第180話 魔幻の地獄 ティデリストア#6

しおりを挟む
「現在の記憶.......」

 クラウンが危惧していたまさにのことが進むべき試練として現れた。そのことにクラウンは苦虫を噛みつぶしたような顔が隠しきれない。

 だが、「現在」とはどのことを指しているのか明確でない気がする。

 そもそも今のクラウンは精神体だ。とはいえ、もとに記憶を引き継いだまま他人の体に移っているわけでもあり、さらに雪姫の体から伝えられる記憶情報もあるわけであり、そのどちらかが良くわからない。

 恐らくこの体に乗り移ってその記憶の一部が流れてきたことを言うのが正解なのだろと思う。

 しかし、それが記憶を共有させるというためのただのブラフである可能性でないこともない。

 ただその場合の「罰が下る」という言葉がやたらと気がかりだ。内容も書かれずに「罰」の一言で済まされては二人を危険にさらす場合がある。

 いや、厳密には自分と雪姫か。自分の体に移っているリリスは毒ガス類なら体の体勢で耐えきれるはず。とはいえ、代わりに心が死んでしまう可能性もあるが。

 クラウンは苦悩する。この場合で自分の考えが正しいとすれば、ここで言うことは本人でも知り得なかった(正確には思い出さなかっただが)情報が共有されるということになる。

「誰から行く?」

 リリスはクラウンと雪姫を見ながら複雑な表情をして聞いてくる。

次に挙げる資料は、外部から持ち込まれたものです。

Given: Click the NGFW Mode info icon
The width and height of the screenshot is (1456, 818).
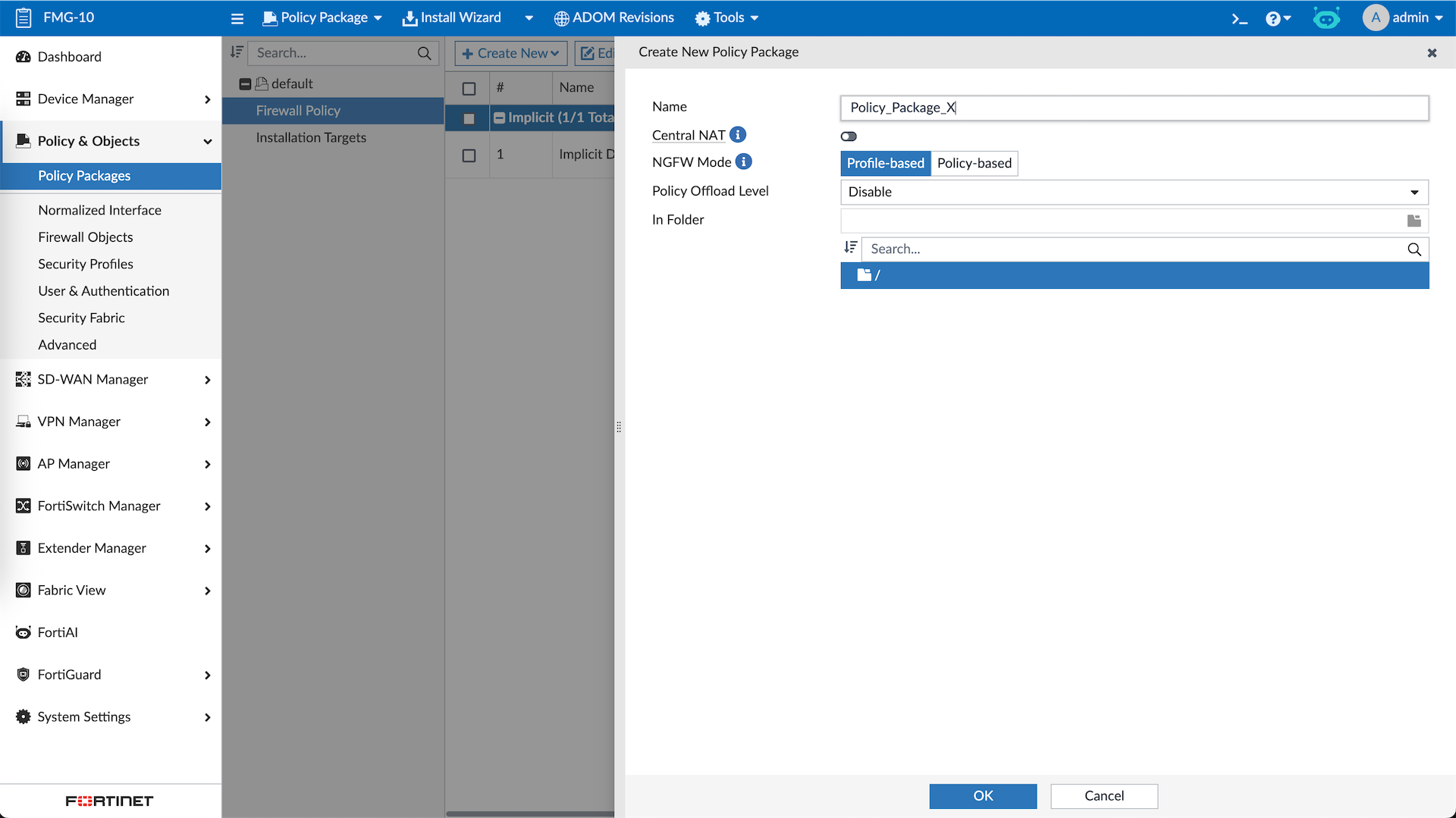Looking at the screenshot, I should (x=744, y=161).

恐らく自分の考えと近い所まで辿り着いているのだろう。

 またそれは雪姫も同じだ。雪姫は心配そうにクラウンを見つめてくる。その行動はつまり知られたくない記憶があるということなのだろう。

 だから、リリスの質問に対してすぐに二人は答えることが出来なかった。何と切り出せばいいのかもわからなかった。

 静寂な時間がこの場を支配していく。ここは外のような草原が広がっているが、中身は神殿そのもの。感じるはずのない風の、それも肌を突き刺すような寒さを感じてくる。

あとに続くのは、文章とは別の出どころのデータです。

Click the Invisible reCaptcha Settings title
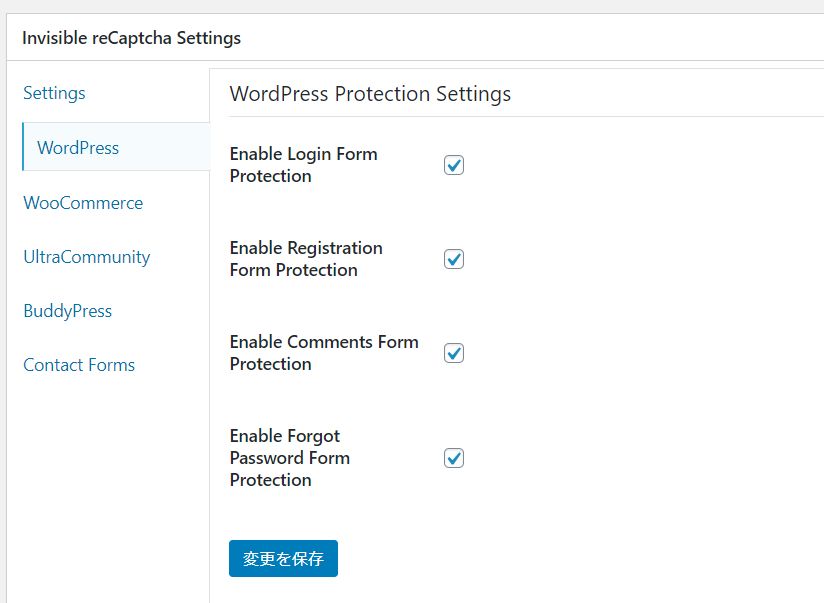Image resolution: width=824 pixels, height=603 pixels. (131, 39)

 僅かに感じてくる手足がかじかんでいく感覚は手の感覚を刻一刻と鈍らせていく。流れていく冷汗は止められず、「沈黙」の二文字が完全にこの場の状況を表している。

 ―――――パキッ

 何かが割れる音がした。それは少し丈夫な板を折った時の音で、感覚としては池に張った薄い氷を割った時の音に近い。

 その音はすぐ近くで聞こえてきた。そして、三人は思わず雪姫の足元を見る。すると、雪姫の足元は――――――僅かに凍り付いていた。

 そのことに驚いた三人は咄嗟に周囲を見渡す。そして、気づいたのは先ほどまで緑のじゅうたんのように一面に広がっていた芝生が白く凍っている光景であった。

 さらにその周囲のある木も雪が積もったような感じではなく、冷凍されているかのように若干薄い水色に近い色をしていた。

 となるろ、先ほど感じていた寒気は感覚ではなく本物。それもここまで何もなく、ここに来て起きたということは......

「制限時間か」

「え、嘘。だって、何も書かれてないわよ!」

「だが、現実に起こっていることが全てだ。早く答えないと氷漬けにされる」

 クラウンは全身に感じる寒気に思わず身震いする。そして、少しでも手の感覚は維持しようと左手拳を作り、さらに右手は杖をしっかりと握る。

 正直、久々の感覚でかなり堪えるがそれ以上に危険なのは雪姫だ。雪姫が移っているリリスの恰好はこの場の状況で一番相応しくないだろう。

 必死に寒さに耐えようとしているが、それでも限界は来る。するとその時、リリスは雪姫にあることを言う。

「雪姫、私の指輪からコートを取り出しなさい! そうすれば少しはマシになるはずよ!」

「だ.......だめ.......寒くて痛くてうまく集中できない......」

「なら、リリス。今のお前ならこの寒さに余裕のはずだ。それにここは魔法が制限されてるわけじゃない。周囲に一気に炎で薙ぎ払え!」

「わ、わかったわ」

 リリスは周囲に連続で<火炎弾>を放っていく。本当はそれよりももっといい魔法があるのだが、リリスに見せたことがないのでイメージがあまりないのだろう。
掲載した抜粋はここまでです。